#### RECORDS SHOWN

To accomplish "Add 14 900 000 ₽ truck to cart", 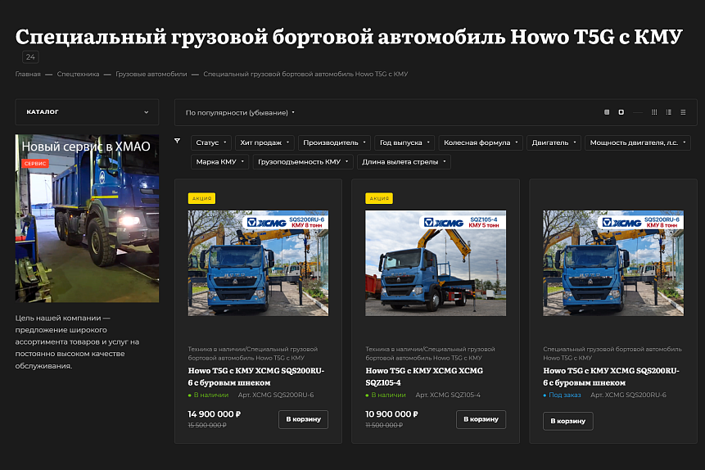I will tap(304, 419).
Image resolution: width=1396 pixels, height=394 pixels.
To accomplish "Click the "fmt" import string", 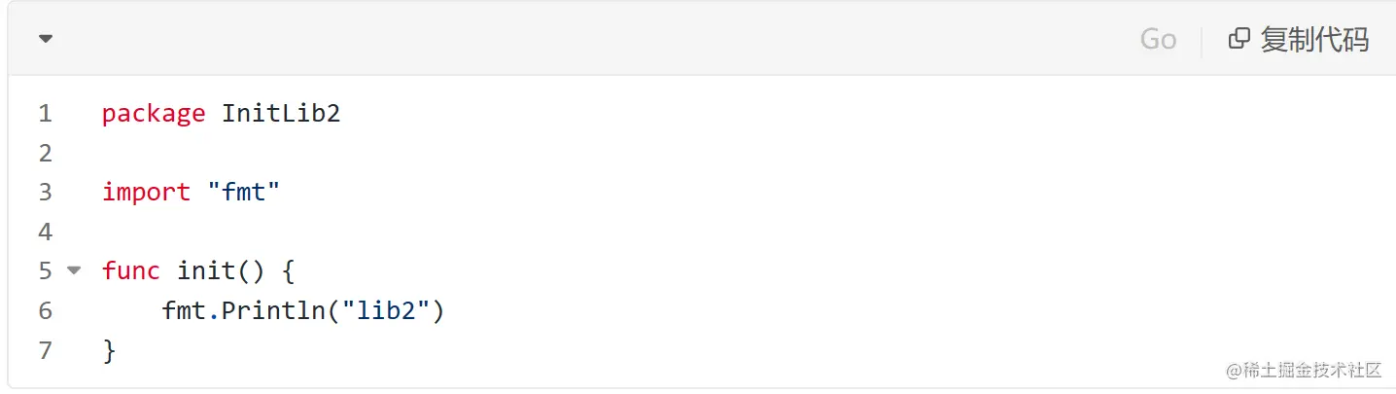I will coord(244,192).
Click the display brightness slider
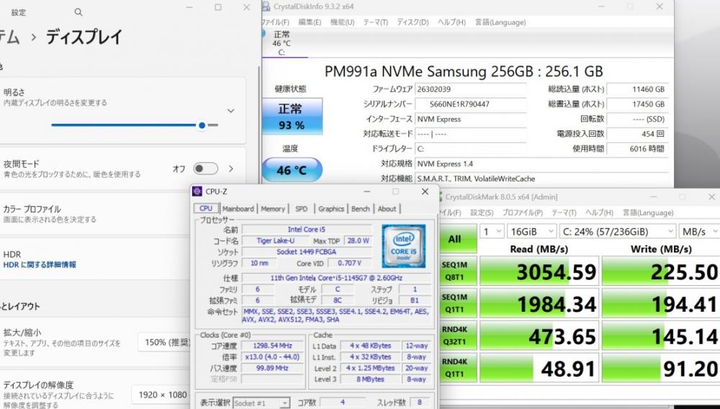The height and width of the screenshot is (409, 720). click(130, 125)
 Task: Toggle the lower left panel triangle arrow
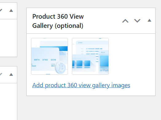11,74

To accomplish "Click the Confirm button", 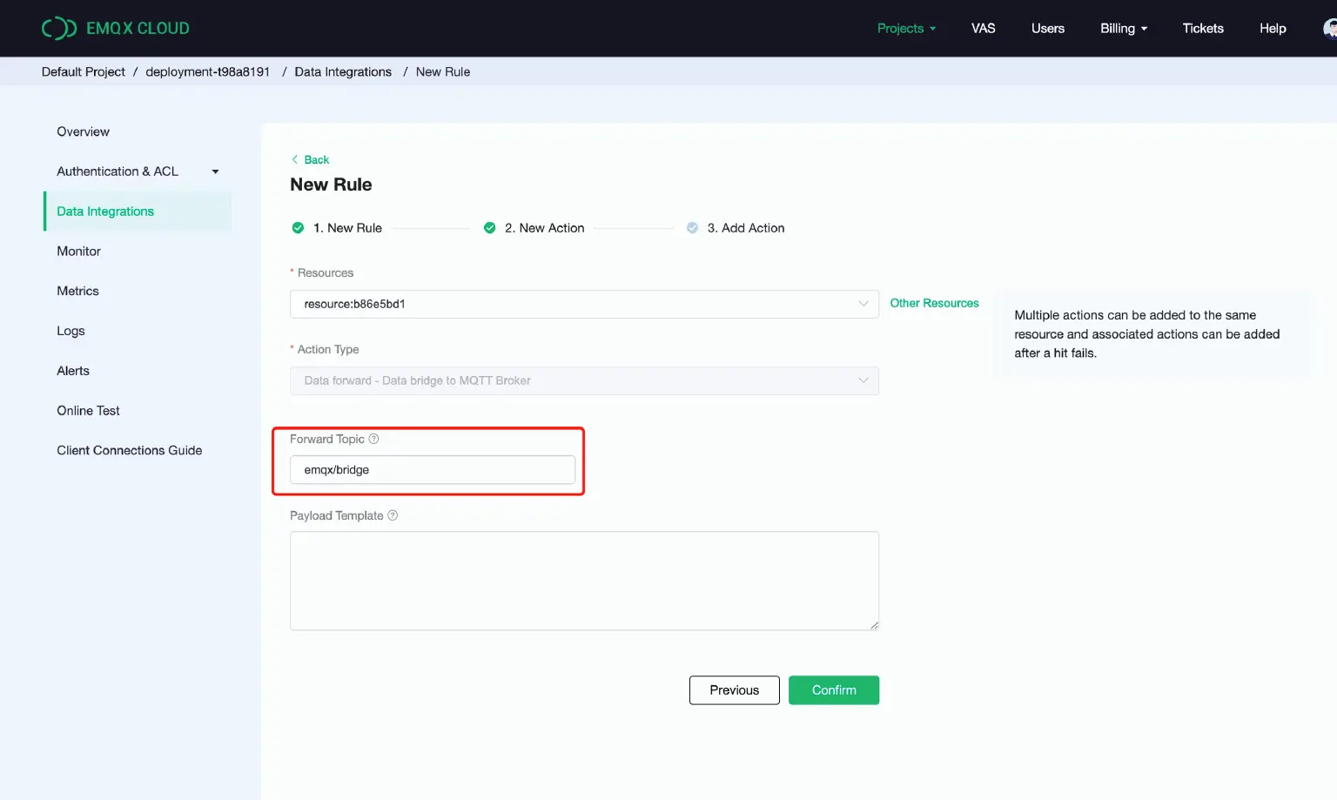I will point(833,689).
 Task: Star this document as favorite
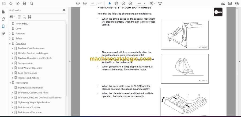coord(11,3)
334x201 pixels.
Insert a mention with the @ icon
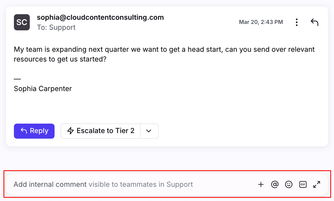[x=275, y=184]
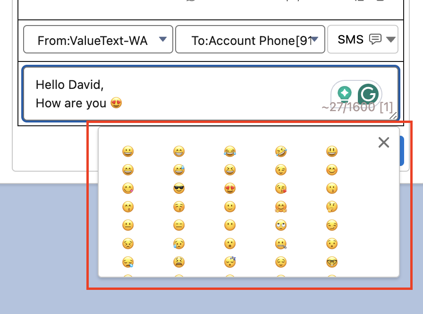423x314 pixels.
Task: Choose the zipper-mouth face emoji
Action: coord(281,244)
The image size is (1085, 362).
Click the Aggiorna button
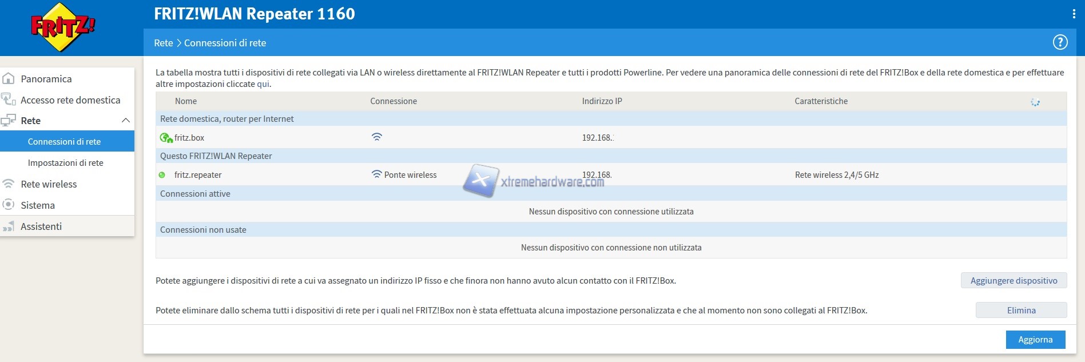coord(1035,340)
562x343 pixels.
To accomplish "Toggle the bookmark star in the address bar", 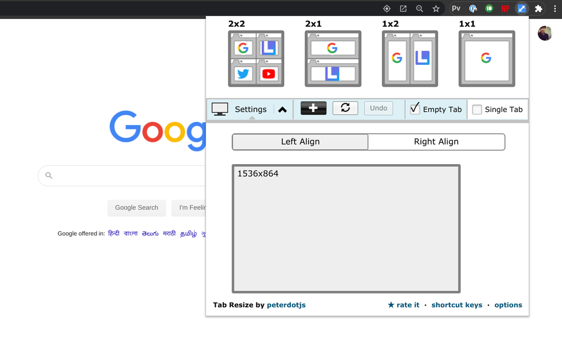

########

TASK TO COMPLETE – From the line that includes "The image size is (1085, 362)." on down to the last line of the entries above, set down each line exactly, leaving out the pictures.

ANSWER TO THIS EXERCISE –
The image size is (1085, 362).
Click the Aggiorna button
coord(1035,340)
562x343 pixels.
To accomplish "Toggle the bookmark star in the address bar", 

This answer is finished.